Today is July 1, and there has, of course, been no attack. It's worth looking back at the influential piece and considering what happened. Wrote Goldberg:

[A] consensus emerged that there is a better than 50 percent chance that Israel will launch a strike by next July. (Of course, it is in the Israeli interest to let it be known that the country is considering military action, if for no other reason than to concentrate the attention of the Obama administration. But I tested the consensus by speaking to multiple sources both in and out of government, and of different political parties. Citing the extraordinary sensitivity of the subject, most spoke only reluctantly, and on condition of anonymity. They were not part of some public-relations campaign.)

The piece, packaged with a provocative cover image and headline ("ISRAEL IS GETTING READY TO BOMB IRAN") was the subject of intense debate when it came out. Glenn Greenwald here at Salon accused Goldberg of feigning "'ambivalence' about whether Iran should be bombed ... while infecting the discourse with the kinds of factual falsehoods documented here, all in service of skewing the debate towards ensuring an attack happens." Others like Clive Crook hailed the piece as "an amazing intellectual coup."

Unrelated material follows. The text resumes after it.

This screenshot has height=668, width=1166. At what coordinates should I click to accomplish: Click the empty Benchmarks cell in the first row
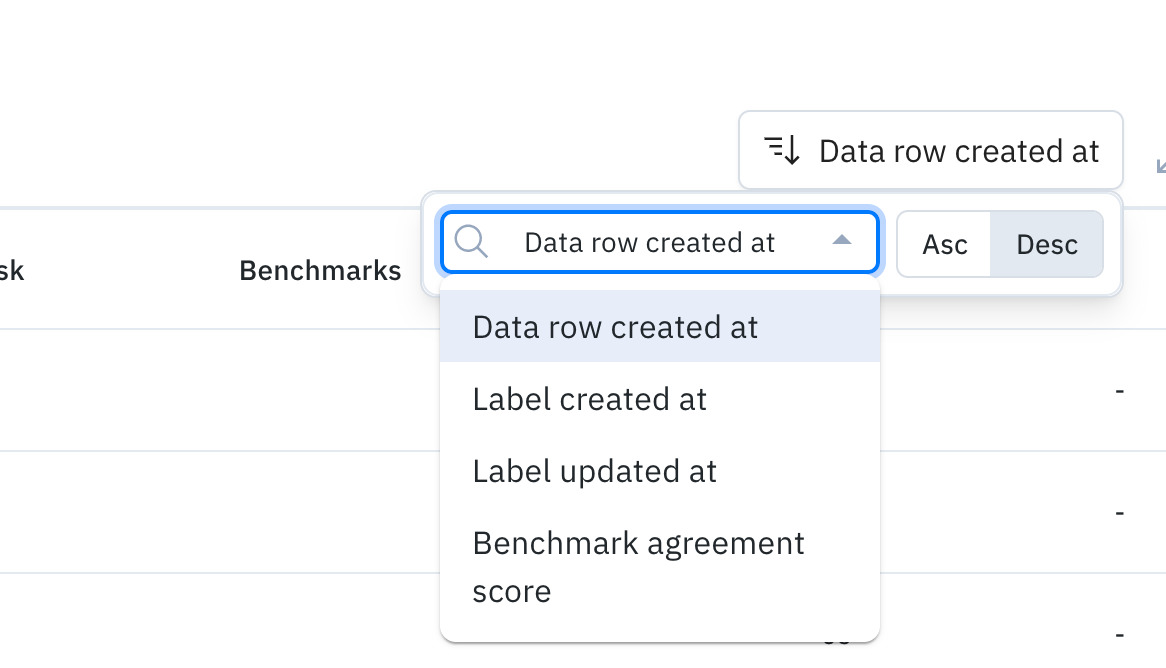click(x=320, y=390)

A common critique of the piece was precisely what Goldberg tried to preemptively address in the excerpt above: that his Israeli sources, with the protection of anonymity, were overstating the possibility and imminence of an Israeli strike in order to persuade Washington to more aggressively pressure Iran, or even launch its own attack. As Ben Smith wrote at the time, the "unstated logic here [is] that, if Israel is going to bomb Iran, the U.S. might as well do it itself." That critique seems to have been strengthened by the fact that the central prediction of the article didn't pan out.

Reached by phone at the Aspen Ideas Festival, Goldberg told me that he believes the article captured the "high level of anxiety" about Iran he encountered during a month reporting in Israel last summer.

"We wrestled with how to frame it and decided to frame it in a way that would drive concentrated attention to what we thought was a serious and urgent problem," he said. "I would point out that by saying there's a greater than 50 percent chance, we were still suggesting there's a 40-plus percent chance it wouldn't happen."

Goldberg also pointed to several "interesting" developments after the publication of his story: revelations about the Stuxnet worm dealing a blow to Iran's nuclear program; a series of high-profile statements by former Mossad chief Meir Dagan opposing a strike on Iran as "stupid;" and communications between American officials and their Israeli counterparts that Goldberg said were prompted by his Atlantic story. He said that Obama officials reached out to the Israelis to reassure them that "we've got this" -- but Goldberg added he's not sure how much stock to put in those communications.

I asked Goldberg about the argument that his Israeli sources were hyping the possibility of an attack in order to ratchet up pressure on the Obama administration. "I talked to a lot of people I've known for a long time, and I did not sense that this was a campaign," he said. "There was no campaign organized to get me to say x, y or z."

Goldberg still believes that in certain circumstances the current Israeli government would attack Iran's nuclear sites. "Meir Dagan is doing what he's doing now because he's scared of an Israeli attack," he said. "If you don't think Bibi Netanyahu is crazy enough to launch an attack on Iran, you don't understand this prime minister."

One other thing: Atlantic Editor James Bennet is standing by the story, sending over this statement:

"I’m proud of the story, and I think it holds up very well. We didn’t anticipate Stuxnet specifically, but we did emphasize that changing circumstances could affect the timeline we described in the piece. The story succeeded in provoking a tremendous amount of debate about one of the biggest foreign policy questions of our time, and nine months after we published it, it remains the definitive article on the complex strategic thinking here and abroad about Iran’s nuclear program."